Majors Overview September 11, 2015

This article talks about master’s degree programs in architectural design and their education requirements, coursework, job and wage outlook, and continuing education choices.

Master’s Programs in Architectural Design

Most states require architects to hold a professional degree before they can obtain licensure. Students interested in architectural design most commonly enroll into a Master of Architecture (M. Arch.) program.

Students with pre-professional bachelor’s degrees in the field take about two years to complete the program while applicants for admission with a different baccalaureate background need three years of study. A Master of Architecture (M. Arch.) with a design concentration, such as environmental design or urban design, will suit the requirements of future architects with a particular interest in the design aspect of architecture.

Apart from lecture-based courses on the philosophy, physics, and business of architecture, internships, design studio classes and hands-on fieldwork are required in all professional architecture programs. Enrollees are also required to complete a thesis paper or project.

Education Requirements

Admission criteria typically require incoming students to hold a baccalaureate degree, and advanced classes may be available for those holding undergraduate degrees in architecture. Schools also require incoming students to submit letters of recommendation, personal statements, GRE scores, transcripts, and portfolios of previous work.

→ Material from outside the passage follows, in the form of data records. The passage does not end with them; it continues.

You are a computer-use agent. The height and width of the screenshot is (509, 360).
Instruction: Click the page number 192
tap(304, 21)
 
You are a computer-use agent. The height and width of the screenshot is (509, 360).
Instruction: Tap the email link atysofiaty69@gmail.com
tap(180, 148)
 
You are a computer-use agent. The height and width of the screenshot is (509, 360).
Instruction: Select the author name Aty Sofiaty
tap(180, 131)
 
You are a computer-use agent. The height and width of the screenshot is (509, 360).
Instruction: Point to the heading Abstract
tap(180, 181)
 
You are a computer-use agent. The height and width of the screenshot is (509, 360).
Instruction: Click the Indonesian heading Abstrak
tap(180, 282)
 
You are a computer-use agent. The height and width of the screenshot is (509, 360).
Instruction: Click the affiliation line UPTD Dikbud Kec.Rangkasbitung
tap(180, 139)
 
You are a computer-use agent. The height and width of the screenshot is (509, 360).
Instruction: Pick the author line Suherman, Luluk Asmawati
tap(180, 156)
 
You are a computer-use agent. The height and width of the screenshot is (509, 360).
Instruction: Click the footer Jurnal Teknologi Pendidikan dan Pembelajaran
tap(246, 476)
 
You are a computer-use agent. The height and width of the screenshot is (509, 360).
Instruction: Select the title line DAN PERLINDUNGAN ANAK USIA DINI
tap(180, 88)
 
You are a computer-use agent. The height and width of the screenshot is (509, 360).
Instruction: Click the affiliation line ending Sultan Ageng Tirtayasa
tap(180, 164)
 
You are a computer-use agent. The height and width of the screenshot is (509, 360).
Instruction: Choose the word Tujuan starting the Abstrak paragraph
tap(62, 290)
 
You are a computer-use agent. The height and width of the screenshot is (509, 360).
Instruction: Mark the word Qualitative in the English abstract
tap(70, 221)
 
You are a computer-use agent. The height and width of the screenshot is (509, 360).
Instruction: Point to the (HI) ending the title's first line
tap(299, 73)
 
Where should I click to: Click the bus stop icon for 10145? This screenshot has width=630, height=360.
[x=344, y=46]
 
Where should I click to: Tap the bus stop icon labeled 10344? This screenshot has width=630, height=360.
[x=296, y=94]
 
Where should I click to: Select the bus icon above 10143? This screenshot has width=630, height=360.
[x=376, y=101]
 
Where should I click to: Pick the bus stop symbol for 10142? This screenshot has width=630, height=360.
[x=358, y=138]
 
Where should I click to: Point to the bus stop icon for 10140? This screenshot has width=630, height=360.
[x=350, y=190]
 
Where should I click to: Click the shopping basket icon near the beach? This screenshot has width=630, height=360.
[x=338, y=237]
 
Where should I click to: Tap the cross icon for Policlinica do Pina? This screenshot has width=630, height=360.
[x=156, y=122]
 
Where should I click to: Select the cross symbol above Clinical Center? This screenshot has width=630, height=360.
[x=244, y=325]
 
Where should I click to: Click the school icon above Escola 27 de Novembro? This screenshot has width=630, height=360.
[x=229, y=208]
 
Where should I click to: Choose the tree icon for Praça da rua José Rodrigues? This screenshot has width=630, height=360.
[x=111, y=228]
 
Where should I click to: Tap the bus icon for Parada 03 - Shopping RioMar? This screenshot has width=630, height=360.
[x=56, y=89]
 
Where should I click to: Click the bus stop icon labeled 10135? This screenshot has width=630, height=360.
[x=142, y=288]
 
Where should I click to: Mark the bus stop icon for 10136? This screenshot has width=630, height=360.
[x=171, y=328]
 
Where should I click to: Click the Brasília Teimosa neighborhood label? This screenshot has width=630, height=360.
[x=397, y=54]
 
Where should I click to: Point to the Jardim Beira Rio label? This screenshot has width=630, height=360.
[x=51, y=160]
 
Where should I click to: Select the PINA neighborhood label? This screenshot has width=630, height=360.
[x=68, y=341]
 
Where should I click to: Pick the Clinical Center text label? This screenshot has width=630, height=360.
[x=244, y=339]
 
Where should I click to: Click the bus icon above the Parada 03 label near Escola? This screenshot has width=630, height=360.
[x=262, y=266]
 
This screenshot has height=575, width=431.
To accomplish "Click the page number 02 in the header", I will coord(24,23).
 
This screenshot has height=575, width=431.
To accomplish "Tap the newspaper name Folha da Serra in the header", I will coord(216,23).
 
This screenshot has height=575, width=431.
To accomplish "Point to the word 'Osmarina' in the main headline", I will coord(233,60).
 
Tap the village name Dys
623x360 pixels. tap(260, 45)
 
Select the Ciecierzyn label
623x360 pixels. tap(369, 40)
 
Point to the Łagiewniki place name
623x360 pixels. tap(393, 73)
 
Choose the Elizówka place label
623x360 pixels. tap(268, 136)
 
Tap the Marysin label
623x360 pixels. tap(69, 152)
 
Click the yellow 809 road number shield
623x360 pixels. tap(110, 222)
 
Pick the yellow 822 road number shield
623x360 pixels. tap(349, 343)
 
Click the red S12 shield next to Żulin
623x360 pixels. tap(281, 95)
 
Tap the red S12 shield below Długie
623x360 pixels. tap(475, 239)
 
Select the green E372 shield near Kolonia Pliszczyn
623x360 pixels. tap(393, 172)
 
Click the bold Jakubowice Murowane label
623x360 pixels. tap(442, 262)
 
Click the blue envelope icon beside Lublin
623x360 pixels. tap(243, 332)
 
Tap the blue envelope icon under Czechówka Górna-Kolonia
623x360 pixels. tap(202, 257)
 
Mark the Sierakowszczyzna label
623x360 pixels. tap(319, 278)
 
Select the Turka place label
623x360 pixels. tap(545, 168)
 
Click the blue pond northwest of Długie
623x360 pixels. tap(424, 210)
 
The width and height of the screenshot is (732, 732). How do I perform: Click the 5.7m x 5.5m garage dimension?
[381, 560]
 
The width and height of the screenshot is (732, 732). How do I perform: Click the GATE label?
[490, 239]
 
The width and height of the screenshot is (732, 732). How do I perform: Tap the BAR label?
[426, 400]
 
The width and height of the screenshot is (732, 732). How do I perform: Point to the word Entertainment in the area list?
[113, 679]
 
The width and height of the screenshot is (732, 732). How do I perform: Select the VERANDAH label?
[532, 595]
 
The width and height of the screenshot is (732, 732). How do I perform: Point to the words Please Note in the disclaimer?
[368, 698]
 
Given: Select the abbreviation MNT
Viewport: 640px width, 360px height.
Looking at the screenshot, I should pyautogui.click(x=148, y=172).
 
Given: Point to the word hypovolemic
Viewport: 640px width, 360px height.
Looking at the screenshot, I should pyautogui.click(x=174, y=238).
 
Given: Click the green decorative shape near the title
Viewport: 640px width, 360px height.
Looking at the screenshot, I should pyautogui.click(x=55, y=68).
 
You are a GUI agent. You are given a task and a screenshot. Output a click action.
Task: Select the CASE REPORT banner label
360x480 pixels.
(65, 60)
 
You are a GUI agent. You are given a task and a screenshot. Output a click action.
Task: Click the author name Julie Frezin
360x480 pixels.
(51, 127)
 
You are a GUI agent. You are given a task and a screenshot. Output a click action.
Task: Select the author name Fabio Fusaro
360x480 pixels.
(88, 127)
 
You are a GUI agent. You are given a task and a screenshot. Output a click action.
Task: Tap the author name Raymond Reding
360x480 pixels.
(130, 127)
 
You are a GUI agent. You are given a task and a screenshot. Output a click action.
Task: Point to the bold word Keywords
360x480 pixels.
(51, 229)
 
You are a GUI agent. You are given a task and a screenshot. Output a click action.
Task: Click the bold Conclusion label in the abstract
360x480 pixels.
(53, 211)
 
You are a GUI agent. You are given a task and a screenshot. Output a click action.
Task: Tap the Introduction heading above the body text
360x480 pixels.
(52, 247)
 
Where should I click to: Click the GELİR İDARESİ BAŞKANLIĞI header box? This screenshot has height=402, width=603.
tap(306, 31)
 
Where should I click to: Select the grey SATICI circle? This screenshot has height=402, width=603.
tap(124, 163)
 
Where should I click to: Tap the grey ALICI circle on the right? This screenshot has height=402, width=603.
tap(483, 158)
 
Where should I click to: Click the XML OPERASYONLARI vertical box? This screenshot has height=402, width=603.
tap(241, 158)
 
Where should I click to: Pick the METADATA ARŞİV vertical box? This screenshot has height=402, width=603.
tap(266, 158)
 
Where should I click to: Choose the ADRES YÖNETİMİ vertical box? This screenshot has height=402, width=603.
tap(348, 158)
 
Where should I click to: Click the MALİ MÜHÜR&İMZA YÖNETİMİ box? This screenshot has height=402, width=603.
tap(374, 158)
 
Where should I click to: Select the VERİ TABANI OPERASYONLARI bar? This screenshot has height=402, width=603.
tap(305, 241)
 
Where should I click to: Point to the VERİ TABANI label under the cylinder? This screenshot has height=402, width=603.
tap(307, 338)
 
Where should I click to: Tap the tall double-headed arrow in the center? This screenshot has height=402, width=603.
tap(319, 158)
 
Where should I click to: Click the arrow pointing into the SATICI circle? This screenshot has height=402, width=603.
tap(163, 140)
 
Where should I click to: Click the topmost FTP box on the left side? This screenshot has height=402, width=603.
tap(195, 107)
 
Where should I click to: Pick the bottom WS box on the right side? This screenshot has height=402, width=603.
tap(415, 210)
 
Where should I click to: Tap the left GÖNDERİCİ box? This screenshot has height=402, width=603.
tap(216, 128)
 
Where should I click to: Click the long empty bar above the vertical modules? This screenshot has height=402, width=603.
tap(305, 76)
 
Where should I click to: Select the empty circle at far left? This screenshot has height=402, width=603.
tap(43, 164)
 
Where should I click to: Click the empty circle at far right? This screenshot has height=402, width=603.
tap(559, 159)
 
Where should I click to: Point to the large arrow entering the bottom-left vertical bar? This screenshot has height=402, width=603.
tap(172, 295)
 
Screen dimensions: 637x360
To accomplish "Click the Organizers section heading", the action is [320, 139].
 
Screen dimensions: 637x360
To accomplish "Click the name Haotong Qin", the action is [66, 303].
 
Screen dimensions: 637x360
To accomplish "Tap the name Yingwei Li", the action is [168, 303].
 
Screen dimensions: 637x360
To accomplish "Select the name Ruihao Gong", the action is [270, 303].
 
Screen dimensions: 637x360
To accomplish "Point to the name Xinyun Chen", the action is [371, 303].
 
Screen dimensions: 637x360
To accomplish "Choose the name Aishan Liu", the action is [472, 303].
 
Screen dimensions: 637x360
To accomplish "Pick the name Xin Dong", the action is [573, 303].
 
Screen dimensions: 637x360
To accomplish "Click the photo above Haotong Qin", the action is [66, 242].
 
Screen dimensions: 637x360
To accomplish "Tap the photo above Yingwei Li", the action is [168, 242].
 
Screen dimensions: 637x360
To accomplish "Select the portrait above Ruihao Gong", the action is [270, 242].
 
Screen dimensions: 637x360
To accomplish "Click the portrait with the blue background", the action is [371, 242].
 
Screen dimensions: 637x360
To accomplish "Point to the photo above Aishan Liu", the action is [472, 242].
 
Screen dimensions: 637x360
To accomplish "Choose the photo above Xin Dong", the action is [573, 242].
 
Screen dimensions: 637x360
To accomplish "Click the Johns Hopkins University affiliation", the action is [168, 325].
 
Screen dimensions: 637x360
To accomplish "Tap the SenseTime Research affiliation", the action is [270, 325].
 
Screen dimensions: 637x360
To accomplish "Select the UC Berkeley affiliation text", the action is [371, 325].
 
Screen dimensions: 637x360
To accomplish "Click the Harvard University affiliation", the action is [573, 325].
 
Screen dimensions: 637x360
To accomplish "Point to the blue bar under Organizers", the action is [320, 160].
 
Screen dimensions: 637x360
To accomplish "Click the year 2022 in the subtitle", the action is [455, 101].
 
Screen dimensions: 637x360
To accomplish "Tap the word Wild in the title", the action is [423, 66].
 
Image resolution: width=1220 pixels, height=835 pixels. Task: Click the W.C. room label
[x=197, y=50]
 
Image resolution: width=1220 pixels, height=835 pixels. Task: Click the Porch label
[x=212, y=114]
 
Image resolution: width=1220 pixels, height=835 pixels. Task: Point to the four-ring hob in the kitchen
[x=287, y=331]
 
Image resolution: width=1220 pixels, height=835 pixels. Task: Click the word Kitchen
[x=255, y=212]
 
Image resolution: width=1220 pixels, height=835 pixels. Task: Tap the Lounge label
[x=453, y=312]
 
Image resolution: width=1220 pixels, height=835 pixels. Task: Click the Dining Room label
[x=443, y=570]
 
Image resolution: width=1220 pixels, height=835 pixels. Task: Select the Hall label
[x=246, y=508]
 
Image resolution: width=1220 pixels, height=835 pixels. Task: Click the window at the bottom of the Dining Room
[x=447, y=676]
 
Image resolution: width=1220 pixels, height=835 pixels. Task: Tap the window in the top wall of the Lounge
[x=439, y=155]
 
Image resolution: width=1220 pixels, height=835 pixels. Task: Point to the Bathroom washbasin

Core coursework incorporates courses in general areas of architecture, apart from specific courses in the design concentration areas of students. Core coursework may cover topic areas such as:

•Urban design concepts
•Architectural design studio
•20th-century architecture
•Philosophy of architectural design
•Building physics
•Architectural history
•Architecture and technology
•Architectural analysis
•Materials and methods
•Sustainable building design

Job and Wage Outlook

In 2012, about 107,400 individuals were employed as general architects in the United States (U.S. Bureau of Labor Statistics). Most of these professionals were employed by engineering firms and architectural design firms while others found employment through government agencies and building companies. Over the 2012 – 2022 decade, architects are expected to see a faster than average growth of 17%; in 2012, architects brought in an average annual wage of $73,090 (BLS).

Continuing Education Choices

Professional architects in every state are required to obtain licensure. Licensure is available through earning a professional degree in architecture, such as the Master of Architecture (M. Arch.), completing an apprenticeship or internship, and passing the Architect Registration Exam. They may also avail voluntary certification offered by the National Council of Architectural Registration Boards.